Like the NHANES study, the Belgian study was not able to make any claim about causality, but could only show associations between exposures, biomarkers and allergies.
A third new study, published in January, tested the interaction between polycyclic aromatic hydrocarbons (PAHs) and exposure to cockroach allergens in early childhood (Perzanowski MS, Chew GL, Divjan A, et al. [Published online ahead of print January 30, 2013.] J Allergy Clin Immunol.). Researchers studied 349 mother-child pairs in New York City, monitoring the mothers’ exposure to PAHs and cockroach allergens during pregnancy. Children were followed for up to seven years, and 31 percent tested positive for cockroach allergy. The allergy correlated with high PAH exposure.

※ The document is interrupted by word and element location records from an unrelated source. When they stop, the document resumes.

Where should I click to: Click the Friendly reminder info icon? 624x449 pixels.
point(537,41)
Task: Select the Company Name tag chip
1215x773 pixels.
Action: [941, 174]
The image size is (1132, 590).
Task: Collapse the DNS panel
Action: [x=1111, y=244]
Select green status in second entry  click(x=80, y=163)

Sources of PAHs that people commonly breathe in are car exhaust, wood smoke, cigarette smoke and industrial pollution, including coal burning and municipal trash incineration. Eating grilled or charred meats and certain processed or pickled foods can also result in PAH exposure.
Karen Calhoun, MD, an otolaryngologist at Ohio State University in Columbus, said the research is not only fascinating, but it also seems to be building. “They’re all raising the possibility of a connection between some exposure and food allergies,” she said. Dr. Calhoun noted a recent list of causes of food allergies (Semin Immunopathol. 34:655-69. doi: 10.1007/s00281-012-0323-y). Aside from genetic influences, the list included the timing and pattern of food introduction, diet and nutrition, smoking, prematurity and low birth weight, microbial exposure and race and ethnic background.

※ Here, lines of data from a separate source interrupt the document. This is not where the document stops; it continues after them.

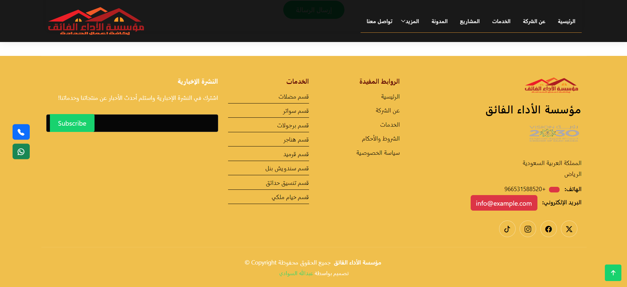Click the Vision 2030 logo image

click(x=554, y=134)
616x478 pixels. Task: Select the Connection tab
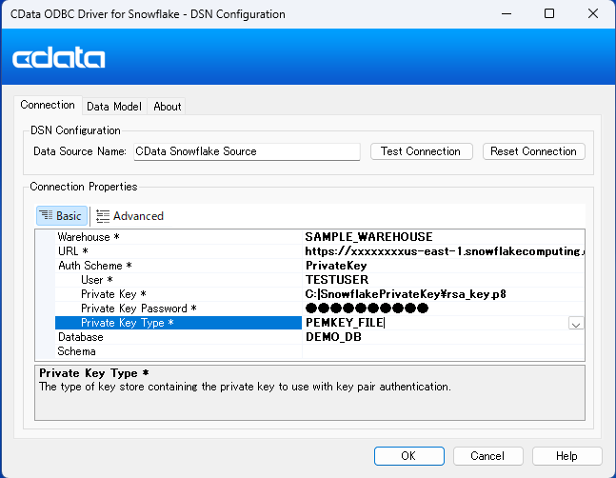click(48, 106)
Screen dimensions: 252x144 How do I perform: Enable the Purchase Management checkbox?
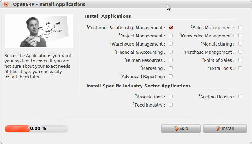click(240, 52)
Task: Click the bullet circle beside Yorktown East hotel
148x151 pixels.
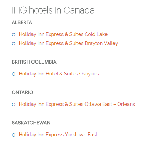Action: click(14, 135)
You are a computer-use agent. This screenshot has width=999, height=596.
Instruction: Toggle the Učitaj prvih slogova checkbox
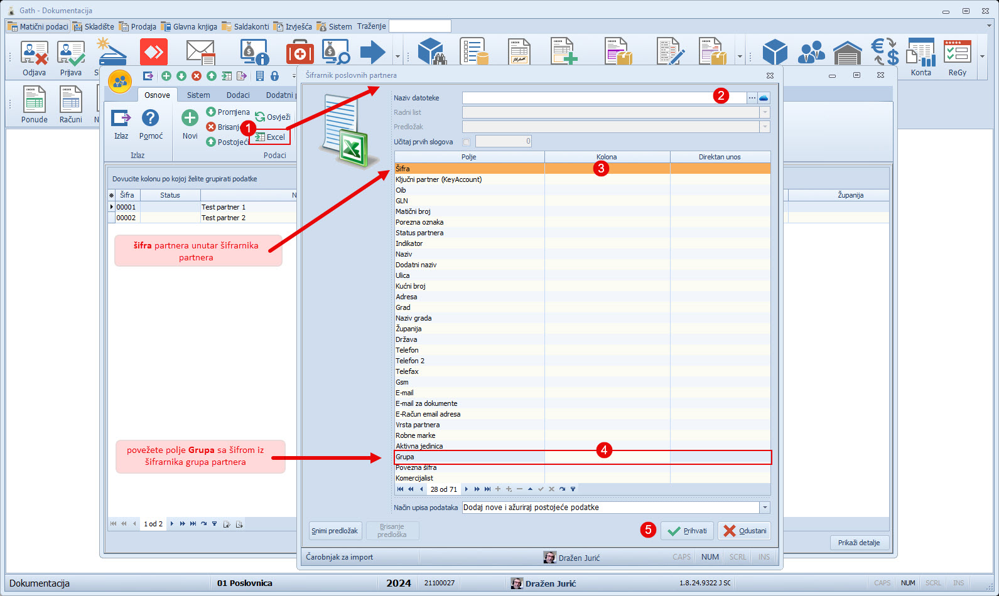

Still, it’s not clear the practitioner can apply any of these data. “There’s not a whole lot of things you can tell a parent,” she said. Doctors can advise them not to smoke, which is good for a whole lot of reasons beyond its potential to prevent allergic sensitization. But advice about when certain foods should be introduced has changed in recent years. The American Academy of Pediatrics, which used to have a list of foods to avoid in babies younger than 12 months, such as eggs, peanuts and dairy products, has since backed off that advice.

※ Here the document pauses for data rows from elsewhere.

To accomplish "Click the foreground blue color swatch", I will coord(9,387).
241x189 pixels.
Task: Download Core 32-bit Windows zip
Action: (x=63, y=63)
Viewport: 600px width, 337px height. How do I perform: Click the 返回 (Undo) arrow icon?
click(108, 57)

And while research links to probiotics being protective are equally intriguing, they cannot be translated into practice just yet. According to Cochrane Reviews, there is insufficient evidence to recommend probiotics as a way to prevent food allergies (Cochrane Database Syst Rev. Oct 17;(4):CD006475).
Some experimental treatments are being tested, said Dr. Calhoun, such as sublingual and oral therapies designed to desensitize patients. “I think we’ll find a way to treat food allergies soon,” she said, but there’s not enough evidence now to offer it in everyday practice. For now, the only advice for managing a food allergy is to avoid the food.
For inhalant allergy, advice is similar: Avoid when possible. While over-the-counter and prescription medications can help with symptoms of allergic rhinitis, they do not affect the underlying disease.